### Exercise aim
Can you carry over the items below, starting with the first line and going on through the line with "point(89,85)", keeping every request and adding 93 to each coordinate in the answers?

### Provided entries

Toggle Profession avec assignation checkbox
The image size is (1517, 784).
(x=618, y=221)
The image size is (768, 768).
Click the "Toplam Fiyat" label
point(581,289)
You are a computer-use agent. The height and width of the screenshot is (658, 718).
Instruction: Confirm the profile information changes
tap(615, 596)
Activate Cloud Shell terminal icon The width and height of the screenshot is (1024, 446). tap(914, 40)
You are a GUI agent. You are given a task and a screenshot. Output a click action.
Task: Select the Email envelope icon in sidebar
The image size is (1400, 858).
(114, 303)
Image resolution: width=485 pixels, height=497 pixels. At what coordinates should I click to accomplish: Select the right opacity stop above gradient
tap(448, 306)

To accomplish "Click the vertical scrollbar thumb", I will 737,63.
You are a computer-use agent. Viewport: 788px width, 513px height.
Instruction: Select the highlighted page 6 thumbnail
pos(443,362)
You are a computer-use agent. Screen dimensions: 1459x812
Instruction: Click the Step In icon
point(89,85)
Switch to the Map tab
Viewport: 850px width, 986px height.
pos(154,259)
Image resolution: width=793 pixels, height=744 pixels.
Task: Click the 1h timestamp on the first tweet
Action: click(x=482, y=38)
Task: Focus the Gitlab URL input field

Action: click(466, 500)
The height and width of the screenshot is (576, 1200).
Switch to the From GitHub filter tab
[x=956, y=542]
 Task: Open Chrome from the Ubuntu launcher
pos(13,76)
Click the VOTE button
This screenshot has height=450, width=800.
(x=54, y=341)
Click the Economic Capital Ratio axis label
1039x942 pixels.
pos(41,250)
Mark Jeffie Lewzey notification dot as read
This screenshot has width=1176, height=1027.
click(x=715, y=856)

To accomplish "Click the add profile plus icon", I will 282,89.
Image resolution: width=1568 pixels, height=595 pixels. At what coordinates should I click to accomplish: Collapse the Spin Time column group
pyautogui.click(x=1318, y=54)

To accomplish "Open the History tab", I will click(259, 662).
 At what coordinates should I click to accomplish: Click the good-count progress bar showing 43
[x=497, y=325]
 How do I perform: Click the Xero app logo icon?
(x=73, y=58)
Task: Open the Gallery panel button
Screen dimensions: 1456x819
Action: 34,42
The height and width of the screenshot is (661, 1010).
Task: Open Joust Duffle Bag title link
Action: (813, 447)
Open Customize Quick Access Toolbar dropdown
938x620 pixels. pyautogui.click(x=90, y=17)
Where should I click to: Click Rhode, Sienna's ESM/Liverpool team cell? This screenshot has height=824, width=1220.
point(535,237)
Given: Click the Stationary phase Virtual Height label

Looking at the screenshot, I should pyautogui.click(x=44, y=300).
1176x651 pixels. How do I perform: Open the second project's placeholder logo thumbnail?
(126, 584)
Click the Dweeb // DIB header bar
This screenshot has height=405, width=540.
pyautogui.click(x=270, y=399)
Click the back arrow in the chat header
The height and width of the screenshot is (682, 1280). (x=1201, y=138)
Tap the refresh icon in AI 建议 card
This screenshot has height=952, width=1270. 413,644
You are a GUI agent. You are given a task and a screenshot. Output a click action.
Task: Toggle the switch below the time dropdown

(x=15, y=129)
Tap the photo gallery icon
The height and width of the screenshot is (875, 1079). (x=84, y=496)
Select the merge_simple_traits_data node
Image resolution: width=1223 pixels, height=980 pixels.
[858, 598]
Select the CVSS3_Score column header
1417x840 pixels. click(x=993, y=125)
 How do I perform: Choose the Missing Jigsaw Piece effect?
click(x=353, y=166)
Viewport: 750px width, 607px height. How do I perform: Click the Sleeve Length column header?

### Solution to this problem
Toggle Profession avec assignation checkbox
The image size is (1517, 784).
(x=711, y=314)
The image size is (768, 768).
Click the "Toplam Fiyat" label
point(674,382)
You are a computer-use agent. The height and width of the screenshot is (658, 718).
Instruction: Confirm the profile information changes
tap(708, 689)
Activate Cloud Shell terminal icon The width and height of the screenshot is (1024, 446). tap(1007, 133)
You are a GUI agent. You are given a task and a screenshot. Output a click action.
Task: Select the Email envelope icon in sidebar
The image size is (1400, 858).
(207, 396)
Image resolution: width=485 pixels, height=497 pixels. At what coordinates should I click to accomplish: Select the right opacity stop above gradient
tap(541, 399)

To accomplish "Click the vertical scrollbar thumb", I will 830,156.
You are a computer-use agent. Viewport: 788px width, 513px height.
Instruction: Select the highlighted page 6 thumbnail
pos(536,455)
You are a computer-use agent. Screen dimensions: 1459x812
Instruction: Click the Step In icon
point(182,178)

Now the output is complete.